DATA IN THIS EXERCISE
※

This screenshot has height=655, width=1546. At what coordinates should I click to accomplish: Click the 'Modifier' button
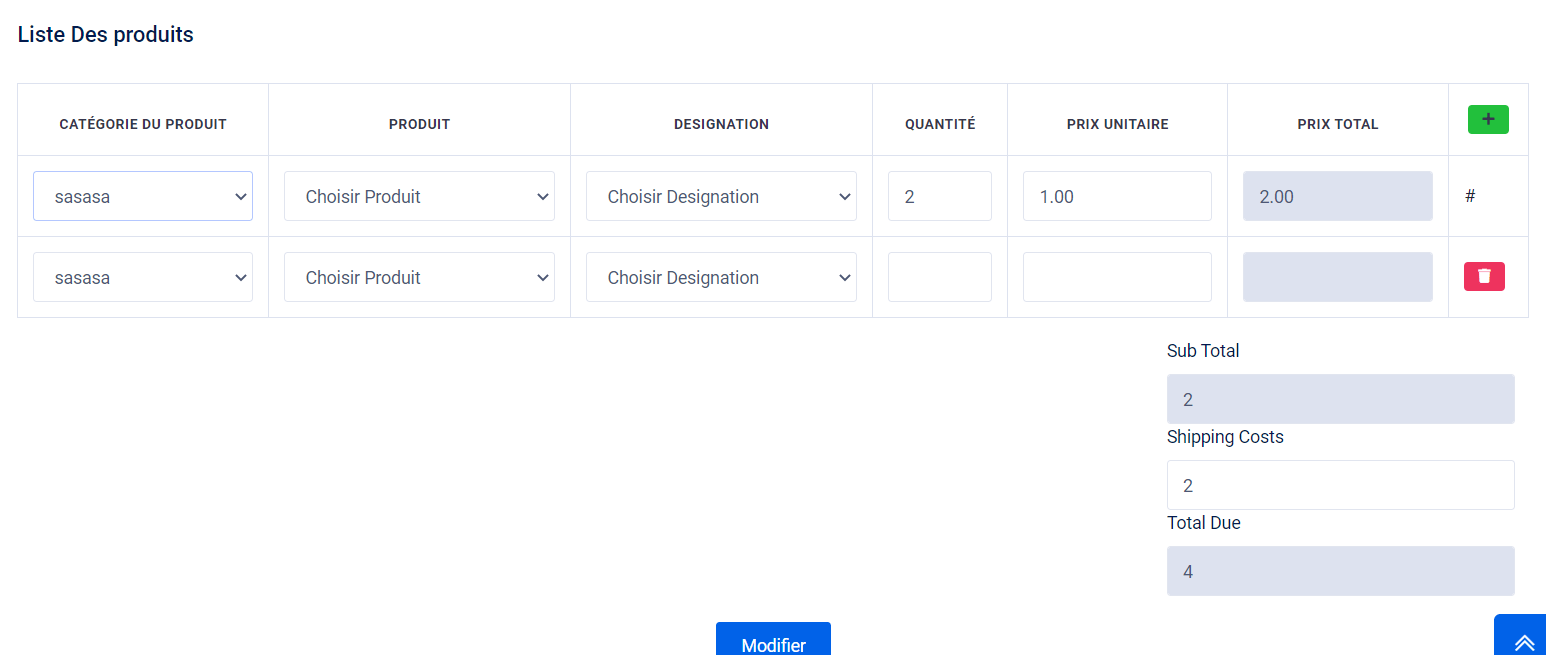point(773,644)
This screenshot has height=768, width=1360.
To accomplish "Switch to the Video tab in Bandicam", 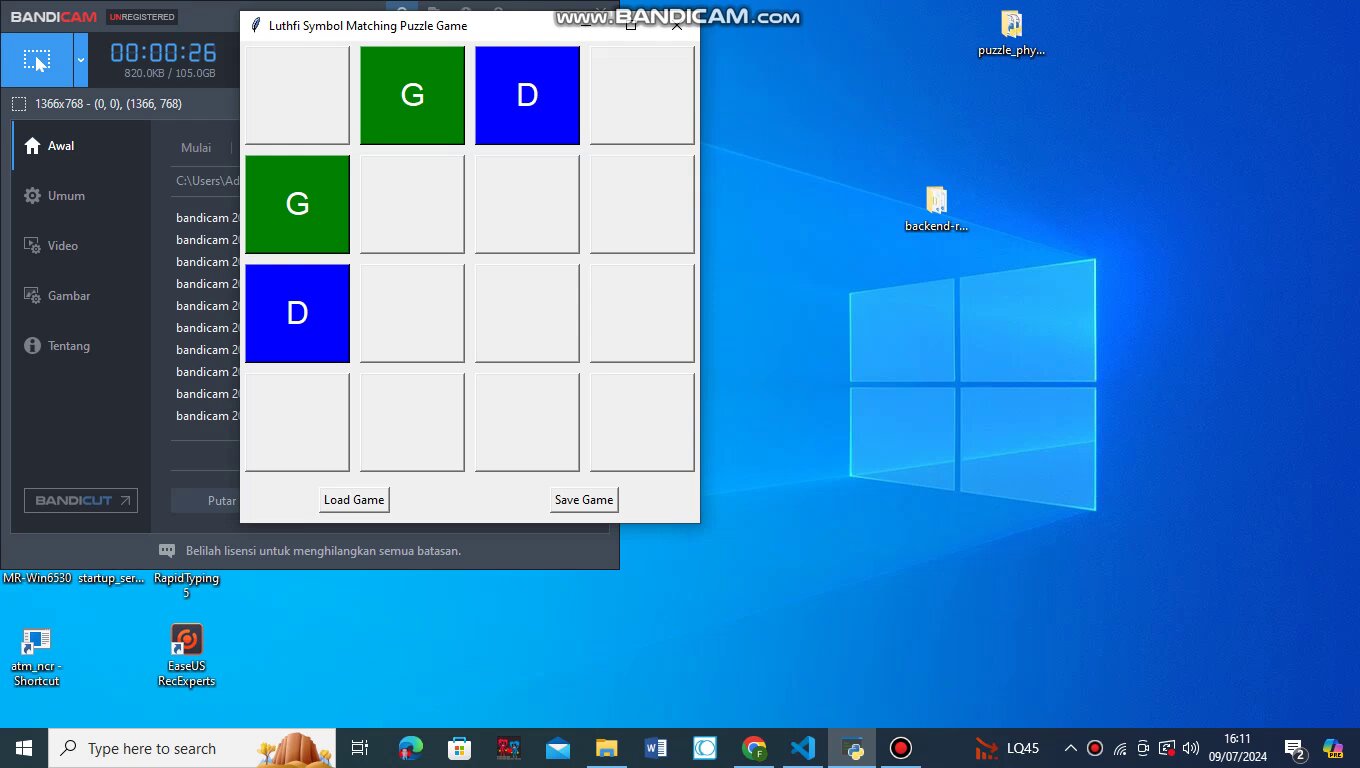I will pos(62,246).
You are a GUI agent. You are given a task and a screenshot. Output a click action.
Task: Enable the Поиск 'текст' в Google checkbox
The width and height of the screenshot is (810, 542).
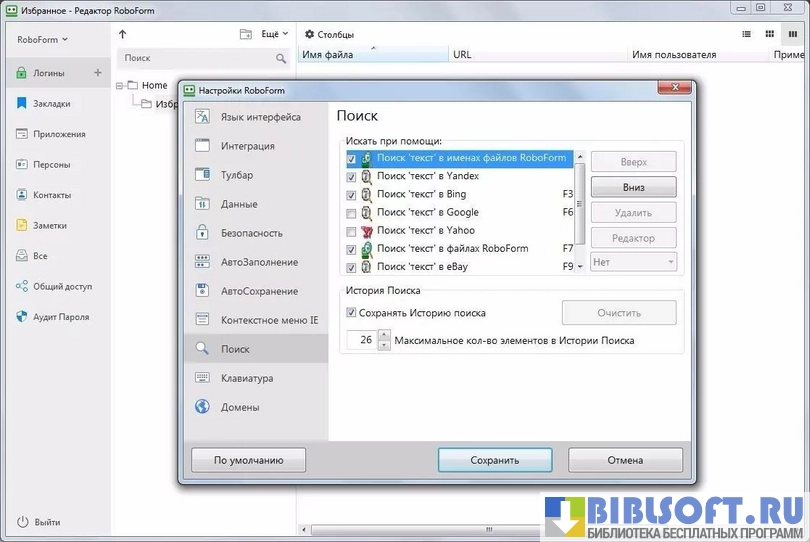pyautogui.click(x=351, y=213)
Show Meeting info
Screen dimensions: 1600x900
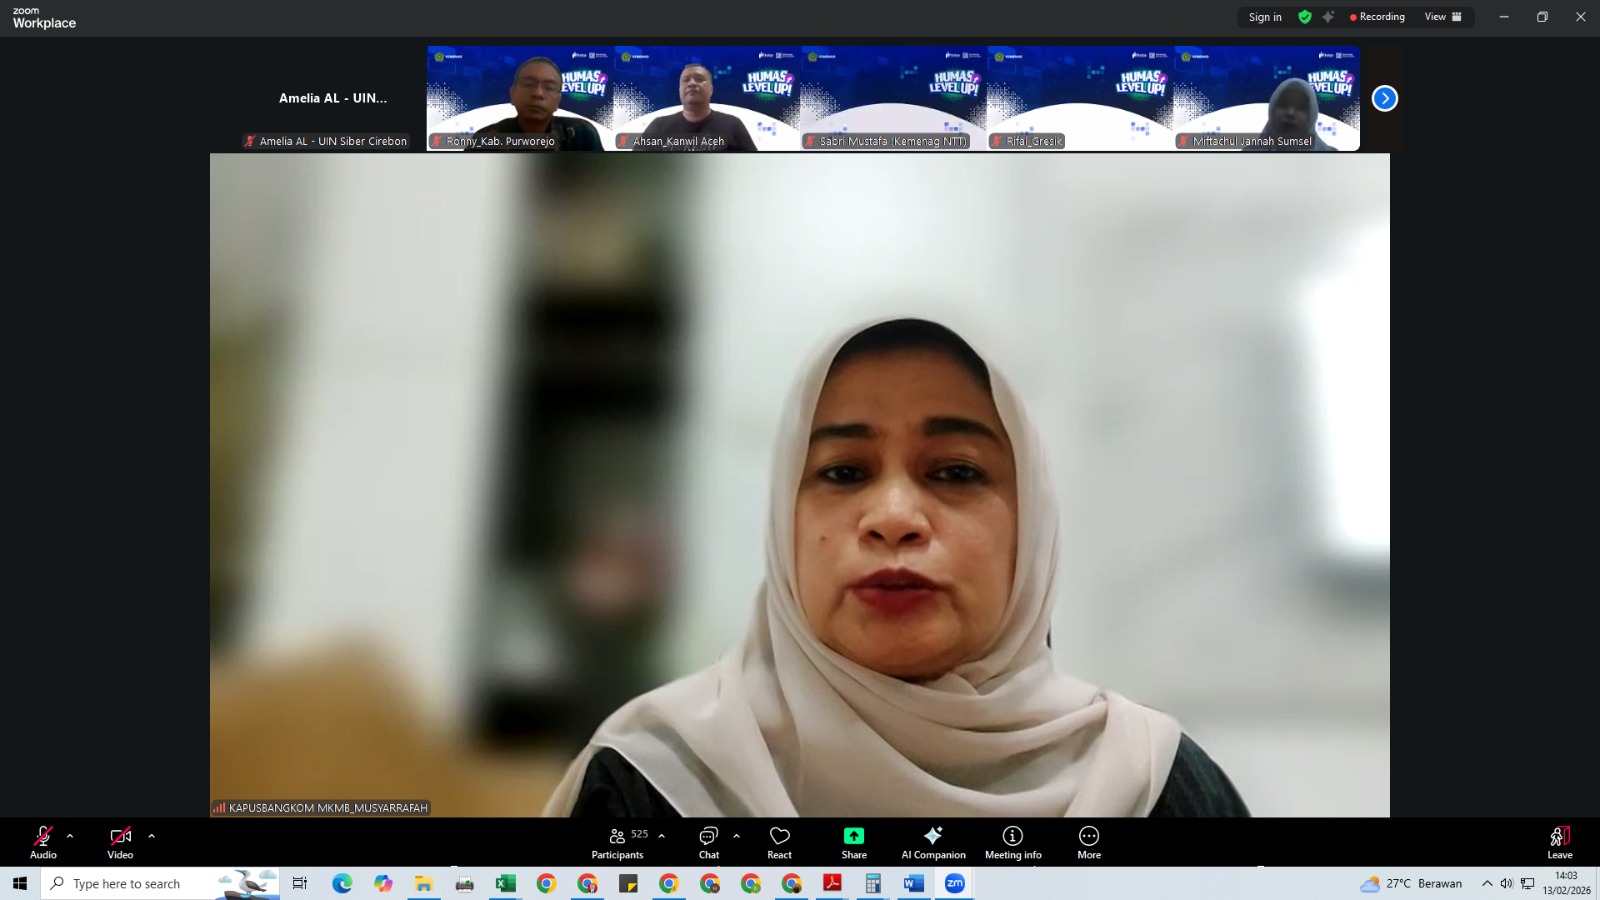click(1013, 842)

※

The required output is every line from the one containing "Task: Enable the" through the last line of the records, inclusive, reproduced exactly and without pictures.

Task: Enable the Поиск 'текст' в Google checkbox
The width and height of the screenshot is (810, 542).
pyautogui.click(x=351, y=213)
Show Meeting info
Screen dimensions: 1600x900
click(1013, 842)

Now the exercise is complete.